MNIST using Distributed Keras

Joeri Hermans (Technical Student, IT-DB-SAS, CERN)
Departement of Knowledge Engineering
Maastricht University, The Netherlands



In [ ]:

    
!(date +%d\ %B\ %G)

In this notebook we will show you how to process the MNIST dataset using Distributed Keras. As in the workflow notebook, we will guide you through the complete machine learning pipeline.

Preparation

To get started, we first load all the required imports. Please make sure you installed dist-keras, and seaborn. Furthermore, we assume that you have access to an installation which provides Apache Spark.

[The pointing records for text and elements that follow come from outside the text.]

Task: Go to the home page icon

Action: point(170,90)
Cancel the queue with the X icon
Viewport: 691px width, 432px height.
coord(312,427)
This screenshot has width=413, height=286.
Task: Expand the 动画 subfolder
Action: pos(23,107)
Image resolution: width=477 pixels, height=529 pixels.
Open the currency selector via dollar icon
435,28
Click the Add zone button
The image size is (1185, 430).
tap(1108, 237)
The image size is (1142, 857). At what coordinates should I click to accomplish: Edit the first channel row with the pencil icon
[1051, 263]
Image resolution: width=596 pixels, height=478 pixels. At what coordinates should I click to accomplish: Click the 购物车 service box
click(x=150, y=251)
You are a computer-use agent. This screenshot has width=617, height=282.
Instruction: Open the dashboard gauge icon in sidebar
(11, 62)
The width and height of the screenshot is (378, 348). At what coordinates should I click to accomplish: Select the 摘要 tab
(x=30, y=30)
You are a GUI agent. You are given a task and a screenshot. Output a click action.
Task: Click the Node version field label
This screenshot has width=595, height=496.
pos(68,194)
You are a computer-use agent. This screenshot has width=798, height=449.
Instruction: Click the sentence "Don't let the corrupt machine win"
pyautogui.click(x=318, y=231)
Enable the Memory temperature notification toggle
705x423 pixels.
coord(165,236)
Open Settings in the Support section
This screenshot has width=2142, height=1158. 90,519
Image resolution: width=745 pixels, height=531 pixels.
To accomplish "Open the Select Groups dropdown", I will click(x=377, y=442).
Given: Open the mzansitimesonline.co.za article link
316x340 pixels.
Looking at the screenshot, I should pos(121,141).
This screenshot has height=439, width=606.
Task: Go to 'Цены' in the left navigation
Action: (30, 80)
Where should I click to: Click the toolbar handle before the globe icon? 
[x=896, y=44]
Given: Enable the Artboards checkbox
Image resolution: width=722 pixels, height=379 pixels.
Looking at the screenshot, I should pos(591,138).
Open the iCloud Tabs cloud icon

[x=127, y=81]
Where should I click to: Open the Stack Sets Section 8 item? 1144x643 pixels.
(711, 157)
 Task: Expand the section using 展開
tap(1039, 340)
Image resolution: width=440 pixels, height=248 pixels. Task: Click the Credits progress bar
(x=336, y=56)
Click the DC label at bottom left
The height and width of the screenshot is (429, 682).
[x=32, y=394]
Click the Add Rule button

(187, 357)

Before you start this notebook, place the MNIST dataset (which is provided in this repository) on HDFS. Or in the case HDFS is not available, place it on the local filesystem. But make sure the path to the file is identical for all computing nodes.



In [ ]:

    
%matplotlib inline

import numpy as np

import seaborn as sns

from keras.optimizers import *
from keras.models import Sequential
from keras.layers.core import *
from keras.layers.convolutional import *

from pyspark import SparkContext
from pyspark import SparkConf

from matplotlib import pyplot as plt
import matplotlib.patches as mpatches

from pyspark.ml.feature import StandardScaler
from pyspark.ml.feature import VectorAssembler
from pyspark.ml.feature import OneHotEncoder
from pyspark.ml.feature import MinMaxScaler
from pyspark.ml.feature import StringIndexer
from pyspark.ml.evaluation import MulticlassClassificationEvaluator

from distkeras.trainers import *
from distkeras.predictors import *
from distkeras.transformers import *
from distkeras.evaluators import *
from distkeras.utils import *

In the following cell, adapt the parameters to fit your personal requirements.



In [ ]:

    
# Modify these variables according to your needs.
application_name = "Distributed Keras MNIST Notebook"
using_spark_2 = False
local = False
path_train = "data/mnist_train.csv"
path_test = "data/mnist_test.csv"
if local:
    # Tell master to use local resources.
    master = "local[*]"
    num_processes = 3
    num_executors = 1
else:
    # Tell master to use YARN.
    master = "yarn-client"
    num_executors = 20
    num_processes = 1



In [ ]:

    
# This variable is derived from the number of cores and executors, and will be used to assign the number of model trainers.
num_workers = num_executors * num_processes

print("Number of desired executors: " + `num_executors`)
print("Number of desired processes / executor: " + `num_processes`)
print("Total number of workers: " + `num_workers`)



In [ ]:

    
import os

# Use the DataBricks CSV reader, this has some nice functionality regarding invalid values.
os.environ['PYSPARK_SUBMIT_ARGS'] = '--packages com.databricks:spark-csv_2.10:1.4.0 pyspark-shell'



In [ ]:

    
conf = SparkConf()
conf.set("spark.app.name", application_name)
conf.set("spark.master", master)
conf.set("spark.executor.cores", `num_processes`)
conf.set("spark.executor.instances", `num_executors`)
conf.set("spark.executor.memory", "4g")
conf.set("spark.locality.wait", "0")
conf.set("spark.serializer", "org.apache.spark.serializer.KryoSerializer");

# Check if the user is running Spark 2.0 +
if using_spark_2:
    sc = SparkSession.builder.config(conf=conf) \
            .appName(application_name) \
            .getOrCreate()
else:
    # Create the Spark context.
    sc = SparkContext(conf=conf)
    # Add the missing imports
    from pyspark import SQLContext
    sqlContext = SQLContext(sc)



In [ ]:

    
# Check if we are using Spark 2.0
if using_spark_2:
    reader = sc
else:
    reader = sqlContext
# Read the training dataset.
raw_dataset_train = reader.read.format('com.databricks.spark.csv') \
                          .options(header='true', inferSchema='true') \
                          .load(path_train)
# Read the testing dataset.
raw_dataset_test = reader.read.format('com.databricks.spark.csv') \
                         .options(header='true', inferSchema='true') \
                         .load(path_test)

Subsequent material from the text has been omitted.